**Task:** Look through the material below. Copy each line that contains the string "computer".

**Available records:**

======

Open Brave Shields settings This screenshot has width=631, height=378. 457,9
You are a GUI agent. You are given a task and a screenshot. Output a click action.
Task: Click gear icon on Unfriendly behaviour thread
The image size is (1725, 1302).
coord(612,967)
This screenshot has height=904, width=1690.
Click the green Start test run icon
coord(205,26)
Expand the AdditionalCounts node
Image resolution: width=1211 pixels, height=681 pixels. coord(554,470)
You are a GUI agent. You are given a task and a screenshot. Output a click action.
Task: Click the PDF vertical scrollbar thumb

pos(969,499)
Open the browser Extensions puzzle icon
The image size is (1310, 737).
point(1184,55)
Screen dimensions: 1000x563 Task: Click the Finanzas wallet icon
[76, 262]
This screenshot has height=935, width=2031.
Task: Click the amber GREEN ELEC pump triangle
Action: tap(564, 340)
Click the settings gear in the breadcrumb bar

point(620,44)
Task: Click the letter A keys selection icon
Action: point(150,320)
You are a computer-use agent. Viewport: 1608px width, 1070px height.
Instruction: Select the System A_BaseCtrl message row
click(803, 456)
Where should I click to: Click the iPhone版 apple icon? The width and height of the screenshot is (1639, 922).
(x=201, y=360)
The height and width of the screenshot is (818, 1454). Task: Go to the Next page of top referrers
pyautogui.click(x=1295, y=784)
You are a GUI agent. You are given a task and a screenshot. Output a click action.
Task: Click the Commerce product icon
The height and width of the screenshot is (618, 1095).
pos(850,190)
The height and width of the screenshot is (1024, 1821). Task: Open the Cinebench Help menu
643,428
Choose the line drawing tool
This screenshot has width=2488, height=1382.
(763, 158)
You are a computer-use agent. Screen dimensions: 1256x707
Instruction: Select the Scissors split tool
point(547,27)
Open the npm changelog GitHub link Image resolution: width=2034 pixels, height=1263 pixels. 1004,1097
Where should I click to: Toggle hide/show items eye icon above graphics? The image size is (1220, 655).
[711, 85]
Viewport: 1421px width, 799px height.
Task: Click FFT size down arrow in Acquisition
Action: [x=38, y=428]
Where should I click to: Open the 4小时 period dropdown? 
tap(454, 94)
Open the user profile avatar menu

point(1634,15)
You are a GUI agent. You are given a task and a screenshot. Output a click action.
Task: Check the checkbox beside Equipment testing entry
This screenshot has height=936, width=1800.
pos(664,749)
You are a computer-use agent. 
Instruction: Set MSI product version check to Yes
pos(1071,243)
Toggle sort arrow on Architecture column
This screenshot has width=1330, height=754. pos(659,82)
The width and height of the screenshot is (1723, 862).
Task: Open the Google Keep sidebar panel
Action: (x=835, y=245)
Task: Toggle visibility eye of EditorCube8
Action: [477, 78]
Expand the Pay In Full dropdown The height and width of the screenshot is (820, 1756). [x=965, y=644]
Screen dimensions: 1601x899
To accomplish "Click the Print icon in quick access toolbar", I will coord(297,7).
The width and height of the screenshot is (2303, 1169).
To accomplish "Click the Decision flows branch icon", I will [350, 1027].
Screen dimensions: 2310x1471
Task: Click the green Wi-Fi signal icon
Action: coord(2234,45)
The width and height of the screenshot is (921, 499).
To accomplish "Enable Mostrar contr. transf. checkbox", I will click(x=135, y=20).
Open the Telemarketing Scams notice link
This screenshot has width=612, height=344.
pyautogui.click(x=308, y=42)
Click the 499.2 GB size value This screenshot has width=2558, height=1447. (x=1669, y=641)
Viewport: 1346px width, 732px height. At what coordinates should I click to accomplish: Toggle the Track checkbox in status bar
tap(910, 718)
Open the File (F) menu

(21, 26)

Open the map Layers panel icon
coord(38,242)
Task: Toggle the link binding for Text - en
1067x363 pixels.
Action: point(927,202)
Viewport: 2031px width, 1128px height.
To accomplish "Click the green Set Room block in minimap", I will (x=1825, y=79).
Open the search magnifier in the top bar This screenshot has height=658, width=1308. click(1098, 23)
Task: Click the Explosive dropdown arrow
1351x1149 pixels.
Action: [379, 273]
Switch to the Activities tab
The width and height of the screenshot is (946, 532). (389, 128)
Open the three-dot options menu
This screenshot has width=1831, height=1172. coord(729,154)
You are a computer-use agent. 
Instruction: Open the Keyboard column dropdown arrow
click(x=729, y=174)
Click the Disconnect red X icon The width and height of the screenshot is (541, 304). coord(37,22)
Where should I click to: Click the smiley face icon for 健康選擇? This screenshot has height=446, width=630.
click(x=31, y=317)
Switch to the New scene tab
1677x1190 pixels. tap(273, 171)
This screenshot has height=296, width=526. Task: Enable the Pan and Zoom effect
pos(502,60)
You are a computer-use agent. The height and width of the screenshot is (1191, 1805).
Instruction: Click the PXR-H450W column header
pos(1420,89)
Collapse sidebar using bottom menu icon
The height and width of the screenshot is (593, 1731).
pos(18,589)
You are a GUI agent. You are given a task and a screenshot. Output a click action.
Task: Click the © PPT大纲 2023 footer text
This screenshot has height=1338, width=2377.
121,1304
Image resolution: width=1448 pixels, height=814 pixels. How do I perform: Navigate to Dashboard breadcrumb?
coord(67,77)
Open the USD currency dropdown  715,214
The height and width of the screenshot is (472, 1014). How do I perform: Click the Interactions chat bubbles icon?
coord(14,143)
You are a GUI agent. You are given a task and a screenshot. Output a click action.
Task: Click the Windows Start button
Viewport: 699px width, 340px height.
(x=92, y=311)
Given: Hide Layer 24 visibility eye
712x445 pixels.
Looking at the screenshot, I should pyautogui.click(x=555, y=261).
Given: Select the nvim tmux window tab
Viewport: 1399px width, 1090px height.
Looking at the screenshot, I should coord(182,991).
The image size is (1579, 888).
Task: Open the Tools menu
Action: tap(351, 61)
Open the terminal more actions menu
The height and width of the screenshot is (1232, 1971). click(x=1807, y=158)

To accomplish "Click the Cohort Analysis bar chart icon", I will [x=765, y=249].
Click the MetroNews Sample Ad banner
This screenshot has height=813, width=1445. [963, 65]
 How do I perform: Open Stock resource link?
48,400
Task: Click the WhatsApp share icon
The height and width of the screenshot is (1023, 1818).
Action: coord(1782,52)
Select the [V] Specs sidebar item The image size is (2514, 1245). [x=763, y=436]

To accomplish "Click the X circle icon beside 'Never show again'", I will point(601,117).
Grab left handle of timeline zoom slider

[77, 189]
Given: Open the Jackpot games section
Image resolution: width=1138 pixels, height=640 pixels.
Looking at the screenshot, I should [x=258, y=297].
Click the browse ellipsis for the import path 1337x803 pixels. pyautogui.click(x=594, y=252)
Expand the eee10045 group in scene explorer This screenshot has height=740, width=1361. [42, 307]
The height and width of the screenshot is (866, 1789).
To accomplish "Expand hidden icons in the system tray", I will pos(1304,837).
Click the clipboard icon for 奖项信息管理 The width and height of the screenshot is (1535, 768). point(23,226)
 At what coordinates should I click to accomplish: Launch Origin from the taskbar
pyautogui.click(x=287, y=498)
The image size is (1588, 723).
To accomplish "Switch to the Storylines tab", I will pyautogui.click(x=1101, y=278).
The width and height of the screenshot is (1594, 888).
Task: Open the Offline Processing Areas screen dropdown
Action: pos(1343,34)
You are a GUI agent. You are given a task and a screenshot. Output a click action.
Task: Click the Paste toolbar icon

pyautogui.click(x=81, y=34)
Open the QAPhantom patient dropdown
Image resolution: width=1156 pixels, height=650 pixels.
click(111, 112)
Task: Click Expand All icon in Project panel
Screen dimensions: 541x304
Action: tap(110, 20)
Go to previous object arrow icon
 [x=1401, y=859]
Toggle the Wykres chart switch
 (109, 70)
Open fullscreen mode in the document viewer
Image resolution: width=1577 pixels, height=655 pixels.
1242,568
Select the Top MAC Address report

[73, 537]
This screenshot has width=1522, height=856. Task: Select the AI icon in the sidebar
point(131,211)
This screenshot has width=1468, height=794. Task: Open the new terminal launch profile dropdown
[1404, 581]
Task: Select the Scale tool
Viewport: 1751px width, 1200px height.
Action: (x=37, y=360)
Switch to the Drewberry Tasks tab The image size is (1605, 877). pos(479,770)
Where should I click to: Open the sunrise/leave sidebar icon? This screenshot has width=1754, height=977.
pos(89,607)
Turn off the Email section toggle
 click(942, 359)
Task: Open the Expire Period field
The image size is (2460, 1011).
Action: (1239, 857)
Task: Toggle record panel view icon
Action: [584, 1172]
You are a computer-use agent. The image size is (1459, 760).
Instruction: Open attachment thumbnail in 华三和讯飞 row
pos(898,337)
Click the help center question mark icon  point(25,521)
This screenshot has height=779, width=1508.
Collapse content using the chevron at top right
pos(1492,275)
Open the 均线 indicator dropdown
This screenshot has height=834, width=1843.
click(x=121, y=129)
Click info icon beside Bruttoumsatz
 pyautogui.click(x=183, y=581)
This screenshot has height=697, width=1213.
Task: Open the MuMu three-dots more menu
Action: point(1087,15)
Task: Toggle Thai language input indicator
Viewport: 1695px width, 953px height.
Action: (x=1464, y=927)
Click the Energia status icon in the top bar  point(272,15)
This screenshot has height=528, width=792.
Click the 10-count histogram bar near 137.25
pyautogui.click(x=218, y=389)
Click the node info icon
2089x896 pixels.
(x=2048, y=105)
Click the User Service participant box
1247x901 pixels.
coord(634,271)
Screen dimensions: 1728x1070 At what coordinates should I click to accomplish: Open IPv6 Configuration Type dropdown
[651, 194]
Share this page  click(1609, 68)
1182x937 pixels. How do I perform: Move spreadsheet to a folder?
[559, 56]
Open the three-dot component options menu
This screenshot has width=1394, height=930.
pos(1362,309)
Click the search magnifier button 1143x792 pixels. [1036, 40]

======

**Reply to the exercise:**
You are a computer-use agent. Viewport: 1608px width, 1070px height.
You are a computer-use agent. Screen dimensions: 1256x707
You are a computer-use agent. 
You are a computer-use agent. 
You are a computer-use agent. The height and width of the screenshot is (1191, 1805).
You are a computer-use agent. The image size is (1459, 760).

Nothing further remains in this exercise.